# Bilkish Associates



## tribalmatt (May 28, 2010)

Anyone had any experience with these guys? I left Dubai a few months ago to move to Australia, and went to great lengths to ensure all bills were settled, accounts closed and everything tied up. Now out of the blue 3 months later, I receieve the following email :ranger:. Is this genuine or not? They do have my correct account number. Any insight from any of you out there? :confused2:

Subject: Settlement of Overdue AED 331.87 for du Account No: xxx 

On behalf of our client, du – Emirates Integrated Telecommunications Company PJSC, we wish to inform you that despite repeated notifications and reminders you have failed to pay the outstanding amount against the invoices billed to you and have thus been in breach of the terms of your agreement with our client. 
We, therefore, now demand settlement of the total amount AED- 331.87 overdue within the next 3 days of receipt of this notice.
For any further assistance, please do not hesitate to contact us on the number mentioned below. 
Kindly ignore this final reminder notice if you have already made the payment.
Sincerely

Bilkish Associates
Contact Person: PAREIRA


----------



## BedouGirl (Sep 15, 2011)

I just googled them.
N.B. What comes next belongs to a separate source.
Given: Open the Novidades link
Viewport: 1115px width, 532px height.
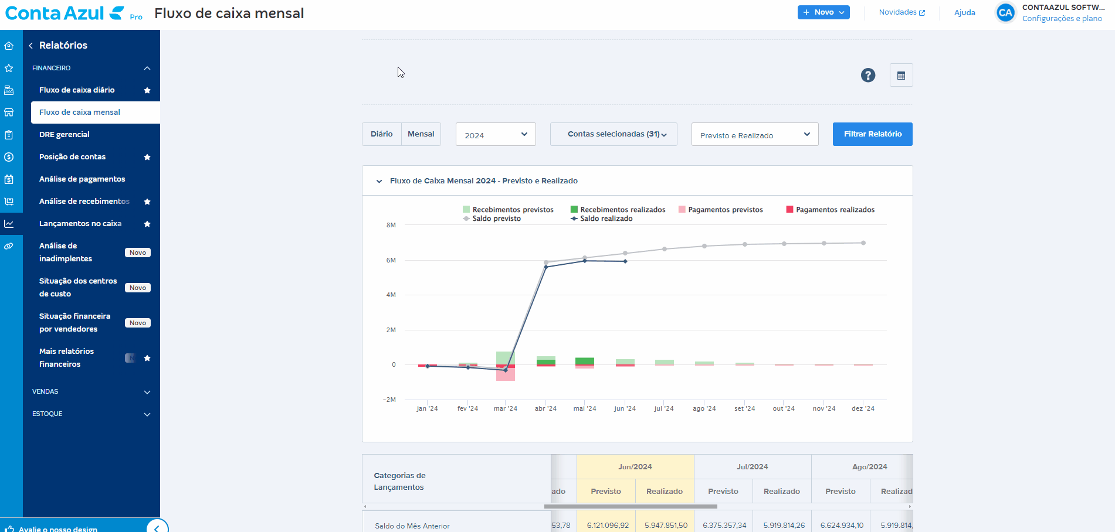Looking at the screenshot, I should coord(902,12).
Suggest you do the same. Difficult to say if they are "genuine". Looks like they take debts from various organizations and probably get a percentage of everything they collect. If I were you, I would contact Du direct to resolve this matter.


----------



## pamela0810 (Apr 5, 2010)

I second Bedougirl's post. I would call Du directly. From what I have seen, Du continues to bill you until the line has been disconnected. This means, even if you have paid your last statement, there could have been charges up until the very last minute. Do you have accesss ot selfcare.du.ae ? If yes, then why don't you log on there and see if there is something outstanding?


----------